In a statement, FGV CEO Haris Fadzilah Hassan said 27 housing projects have been completed so far including five in Pahang, one each in Terengganu, Kelantan, Perak, and Negeri Sembilan, as well as two estates in both Sabah and Sarawak.
An additional five housing projects are expected to be completed by the end of this year.
Haris also said “concrete steps” had been taken over the past few years to improve amenities in FGV’s 190-plus estates in Malaysia as well as Indonesia.
He also noted the company’s provision of additional amenities such as community and prayer halls, recreation fields and sundry shops.

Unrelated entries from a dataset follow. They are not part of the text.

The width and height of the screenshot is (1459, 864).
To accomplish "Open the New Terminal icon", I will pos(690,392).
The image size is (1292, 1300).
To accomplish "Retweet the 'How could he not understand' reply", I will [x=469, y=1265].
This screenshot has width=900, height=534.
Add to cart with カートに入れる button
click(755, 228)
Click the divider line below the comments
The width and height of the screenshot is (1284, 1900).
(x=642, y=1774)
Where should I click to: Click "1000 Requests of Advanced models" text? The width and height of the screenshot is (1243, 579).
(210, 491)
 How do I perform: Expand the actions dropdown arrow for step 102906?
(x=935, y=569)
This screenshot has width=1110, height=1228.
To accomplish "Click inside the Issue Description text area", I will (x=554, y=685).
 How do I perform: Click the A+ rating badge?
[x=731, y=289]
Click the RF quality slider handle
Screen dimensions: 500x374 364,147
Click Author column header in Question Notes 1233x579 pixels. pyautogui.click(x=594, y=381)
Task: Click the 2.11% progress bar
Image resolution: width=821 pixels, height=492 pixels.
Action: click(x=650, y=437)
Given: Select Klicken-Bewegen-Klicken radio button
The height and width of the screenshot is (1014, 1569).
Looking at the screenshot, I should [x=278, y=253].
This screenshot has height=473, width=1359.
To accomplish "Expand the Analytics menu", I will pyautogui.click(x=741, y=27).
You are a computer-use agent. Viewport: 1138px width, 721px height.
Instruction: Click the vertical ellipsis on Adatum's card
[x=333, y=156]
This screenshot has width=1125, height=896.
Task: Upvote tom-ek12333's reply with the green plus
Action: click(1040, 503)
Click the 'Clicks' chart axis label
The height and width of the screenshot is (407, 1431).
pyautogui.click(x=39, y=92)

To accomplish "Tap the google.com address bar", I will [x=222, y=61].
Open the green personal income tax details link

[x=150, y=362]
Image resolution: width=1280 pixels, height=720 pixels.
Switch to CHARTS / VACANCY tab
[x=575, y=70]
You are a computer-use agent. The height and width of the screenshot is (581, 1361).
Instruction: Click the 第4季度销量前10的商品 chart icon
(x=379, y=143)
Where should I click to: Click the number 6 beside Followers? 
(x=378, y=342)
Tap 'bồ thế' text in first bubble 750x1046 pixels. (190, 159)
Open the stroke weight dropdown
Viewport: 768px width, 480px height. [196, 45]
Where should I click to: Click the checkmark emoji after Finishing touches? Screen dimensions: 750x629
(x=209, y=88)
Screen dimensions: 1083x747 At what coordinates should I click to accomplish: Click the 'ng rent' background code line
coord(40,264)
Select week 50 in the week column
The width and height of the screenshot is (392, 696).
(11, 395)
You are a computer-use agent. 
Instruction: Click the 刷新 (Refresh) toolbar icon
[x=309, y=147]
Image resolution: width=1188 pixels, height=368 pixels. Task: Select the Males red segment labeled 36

FGV came under increased scrutiny when the US Customs and Border Protection (CBP) authority issued a directive against its palm oil and palm oil products based on a negative assessment of the company’s treatment of its plantation workers.
The CBP’s assessment of FGV’s practices cited instances of forced labour in its production process, and insufficient measures by the company to ensure the protection and welfare of its workers including the failure to provide adequate housing.
The CBP assessment resulted in a withhold release order that took effect this month, effectively barring the entry of FGV products to the US.
The company slammed the move, saying it had consistently prioritised the welfare of its workers and refuting the allegations of worker mistreatment.